#### Direction
Recast all the entries below as one numbered list, one line per item, with blank lines left out.

#### Given entries
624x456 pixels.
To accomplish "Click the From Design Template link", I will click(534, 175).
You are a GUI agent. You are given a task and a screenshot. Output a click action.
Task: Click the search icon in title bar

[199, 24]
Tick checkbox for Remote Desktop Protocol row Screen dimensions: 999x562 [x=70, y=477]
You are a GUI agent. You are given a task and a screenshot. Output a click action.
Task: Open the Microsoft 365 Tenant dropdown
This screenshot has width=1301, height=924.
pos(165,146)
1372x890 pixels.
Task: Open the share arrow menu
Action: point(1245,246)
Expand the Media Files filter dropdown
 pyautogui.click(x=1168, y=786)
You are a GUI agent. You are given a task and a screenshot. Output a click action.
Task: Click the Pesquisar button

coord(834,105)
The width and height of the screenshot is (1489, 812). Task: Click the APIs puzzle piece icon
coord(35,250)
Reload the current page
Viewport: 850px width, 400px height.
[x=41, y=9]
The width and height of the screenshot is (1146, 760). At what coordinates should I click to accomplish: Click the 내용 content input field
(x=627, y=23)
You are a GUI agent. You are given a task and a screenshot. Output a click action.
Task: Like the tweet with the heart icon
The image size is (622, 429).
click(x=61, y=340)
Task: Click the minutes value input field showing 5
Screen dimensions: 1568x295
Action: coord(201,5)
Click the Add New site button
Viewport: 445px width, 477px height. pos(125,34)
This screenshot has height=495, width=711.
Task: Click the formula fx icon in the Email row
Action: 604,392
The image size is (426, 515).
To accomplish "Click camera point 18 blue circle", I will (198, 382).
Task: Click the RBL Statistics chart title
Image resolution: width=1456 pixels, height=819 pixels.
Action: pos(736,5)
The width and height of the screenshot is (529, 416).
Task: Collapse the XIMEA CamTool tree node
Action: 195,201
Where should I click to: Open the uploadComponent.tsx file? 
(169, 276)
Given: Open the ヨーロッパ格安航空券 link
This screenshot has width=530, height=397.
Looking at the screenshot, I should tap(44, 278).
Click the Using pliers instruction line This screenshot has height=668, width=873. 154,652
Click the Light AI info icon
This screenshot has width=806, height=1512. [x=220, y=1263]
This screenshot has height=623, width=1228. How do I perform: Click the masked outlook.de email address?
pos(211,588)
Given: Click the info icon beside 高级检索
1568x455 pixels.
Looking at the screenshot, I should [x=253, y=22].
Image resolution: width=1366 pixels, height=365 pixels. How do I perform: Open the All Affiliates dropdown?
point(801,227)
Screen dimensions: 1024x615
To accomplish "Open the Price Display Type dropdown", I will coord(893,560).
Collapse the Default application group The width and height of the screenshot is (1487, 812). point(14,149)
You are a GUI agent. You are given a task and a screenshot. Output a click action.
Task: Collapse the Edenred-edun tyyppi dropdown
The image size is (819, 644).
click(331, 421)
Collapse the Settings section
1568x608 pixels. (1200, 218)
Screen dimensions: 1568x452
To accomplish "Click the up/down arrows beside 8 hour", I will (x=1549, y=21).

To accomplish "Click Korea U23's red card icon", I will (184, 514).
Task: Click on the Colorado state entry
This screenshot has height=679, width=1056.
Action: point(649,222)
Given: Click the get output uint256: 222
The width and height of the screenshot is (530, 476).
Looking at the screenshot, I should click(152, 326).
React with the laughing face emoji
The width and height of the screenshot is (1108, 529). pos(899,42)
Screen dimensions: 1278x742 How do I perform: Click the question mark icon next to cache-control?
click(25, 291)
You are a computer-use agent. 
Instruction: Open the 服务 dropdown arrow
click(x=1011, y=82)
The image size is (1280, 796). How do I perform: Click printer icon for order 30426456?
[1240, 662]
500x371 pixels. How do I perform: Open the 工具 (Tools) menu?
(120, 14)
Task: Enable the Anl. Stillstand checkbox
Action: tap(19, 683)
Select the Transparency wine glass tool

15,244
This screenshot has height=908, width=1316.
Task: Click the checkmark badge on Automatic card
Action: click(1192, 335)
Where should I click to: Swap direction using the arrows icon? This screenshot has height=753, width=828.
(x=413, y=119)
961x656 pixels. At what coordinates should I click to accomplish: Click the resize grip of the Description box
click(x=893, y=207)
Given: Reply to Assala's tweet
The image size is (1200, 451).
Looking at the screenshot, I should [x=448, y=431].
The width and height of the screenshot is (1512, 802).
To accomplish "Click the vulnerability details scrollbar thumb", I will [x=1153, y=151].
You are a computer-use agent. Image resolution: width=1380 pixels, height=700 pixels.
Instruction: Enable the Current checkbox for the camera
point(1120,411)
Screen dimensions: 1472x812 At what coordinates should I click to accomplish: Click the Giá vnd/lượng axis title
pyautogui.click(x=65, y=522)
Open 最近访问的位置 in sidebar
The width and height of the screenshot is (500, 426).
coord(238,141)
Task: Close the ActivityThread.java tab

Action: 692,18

#### Exercise solution
1. 624x456 pixels.
2. To accomplish "Click the From Design Template link", I will click(534, 175).
3. You are a GUI agent. You are given a task and a screenshot. Output a click action.
4. Task: Click the search icon in title bar
5. [199, 24]
6. Tick checkbox for Remote Desktop Protocol row Screen dimensions: 999x562 [x=70, y=477]
7. You are a GUI agent. You are given a task and a screenshot. Output a click action.
8. Task: Open the Microsoft 365 Tenant dropdown
9. This screenshot has width=1301, height=924.
10. pos(165,146)
11. 1372x890 pixels.
12. Task: Open the share arrow menu
13. Action: point(1245,246)
14. Expand the Media Files filter dropdown
15.  pyautogui.click(x=1168, y=786)
16. You are a GUI agent. You are given a task and a screenshot. Output a click action.
17. Task: Click the Pesquisar button
18. coord(834,105)
19. The width and height of the screenshot is (1489, 812). Task: Click the APIs puzzle piece icon
20. coord(35,250)
21. Reload the current page
22. Viewport: 850px width, 400px height.
23. [x=41, y=9]
24. The width and height of the screenshot is (1146, 760). At what coordinates should I click to accomplish: Click the 내용 content input field
25. (x=627, y=23)
26. You are a GUI agent. You are given a task and a screenshot. Output a click action.
27. Task: Like the tweet with the heart icon
28. The image size is (622, 429).
29. click(x=61, y=340)
30. Task: Click the minutes value input field showing 5
31. Screen dimensions: 1568x295
32. Action: coord(201,5)
33. Click the Add New site button
34. Viewport: 445px width, 477px height. pos(125,34)
35. This screenshot has height=495, width=711.
36. Task: Click the formula fx icon in the Email row
37. Action: 604,392
38. The image size is (426, 515).
39. To accomplish "Click camera point 18 blue circle", I will (198, 382).
40. Task: Click the RBL Statistics chart title
41. Image resolution: width=1456 pixels, height=819 pixels.
42. Action: pos(736,5)
43. The width and height of the screenshot is (529, 416).
44. Task: Collapse the XIMEA CamTool tree node
45. Action: 195,201
46. Where should I click to: Open the uploadComponent.tsx file? 
47. (169, 276)
48. Given: Open the ヨーロッパ格安航空券 link
49. This screenshot has width=530, height=397.
50. Looking at the screenshot, I should tap(44, 278).
51. Click the Using pliers instruction line This screenshot has height=668, width=873. 154,652
52. Click the Light AI info icon
53. This screenshot has width=806, height=1512. [x=220, y=1263]
54. This screenshot has height=623, width=1228. How do I perform: Click the masked outlook.de email address?
55. pos(211,588)
56. Given: Click the info icon beside 高级检索
57. 1568x455 pixels.
58. Looking at the screenshot, I should [x=253, y=22].
59. Image resolution: width=1366 pixels, height=365 pixels. How do I perform: Open the All Affiliates dropdown?
60. point(801,227)
61. Screen dimensions: 1024x615
62. To accomplish "Open the Price Display Type dropdown", I will coord(893,560).
63. Collapse the Default application group The width and height of the screenshot is (1487, 812). point(14,149)
64. You are a GUI agent. You are given a task and a screenshot. Output a click action.
65. Task: Collapse the Edenred-edun tyyppi dropdown
66. The image size is (819, 644).
67. click(331, 421)
68. Collapse the Settings section
69. 1568x608 pixels. (1200, 218)
70. Screen dimensions: 1568x452
71. To accomplish "Click the up/down arrows beside 8 hour", I will (x=1549, y=21).
72. To accomplish "Click Korea U23's red card icon", I will (184, 514).
73. Task: Click on the Colorado state entry
74. This screenshot has height=679, width=1056.
75. Action: point(649,222)
76. Given: Click the get output uint256: 222
77. The width and height of the screenshot is (530, 476).
78. Looking at the screenshot, I should click(152, 326).
79. React with the laughing face emoji
80. The width and height of the screenshot is (1108, 529). pos(899,42)
81. Screen dimensions: 1278x742 How do I perform: Click the question mark icon next to cache-control?
82. click(25, 291)
83. You are a computer-use agent. 
84. Instruction: Open the 服务 dropdown arrow
85. click(x=1011, y=82)
86. The image size is (1280, 796). How do I perform: Click printer icon for order 30426456?
87. [1240, 662]
88. 500x371 pixels. How do I perform: Open the 工具 (Tools) menu?
89. (120, 14)
90. Task: Enable the Anl. Stillstand checkbox
91. Action: tap(19, 683)
92. Select the Transparency wine glass tool
93. 15,244
94. This screenshot has height=908, width=1316.
95. Task: Click the checkmark badge on Automatic card
96. Action: click(1192, 335)
97. Where should I click to: Swap direction using the arrows icon? This screenshot has height=753, width=828.
98. (x=413, y=119)
99. 961x656 pixels. At what coordinates should I click to accomplish: Click the resize grip of the Description box
100. click(x=893, y=207)
101. Given: Reply to Assala's tweet
102. The image size is (1200, 451).
103. Looking at the screenshot, I should [x=448, y=431].
104. The width and height of the screenshot is (1512, 802).
105. To accomplish "Click the vulnerability details scrollbar thumb", I will [x=1153, y=151].
106. You are a computer-use agent. Image resolution: width=1380 pixels, height=700 pixels.
107. Instruction: Enable the Current checkbox for the camera
108. point(1120,411)
109. Screen dimensions: 1472x812 At what coordinates should I click to accomplish: Click the Giá vnd/lượng axis title
110. pyautogui.click(x=65, y=522)
111. Open 最近访问的位置 in sidebar
112. The width and height of the screenshot is (500, 426).
113. coord(238,141)
114. Task: Close the ActivityThread.java tab
115. Action: 692,18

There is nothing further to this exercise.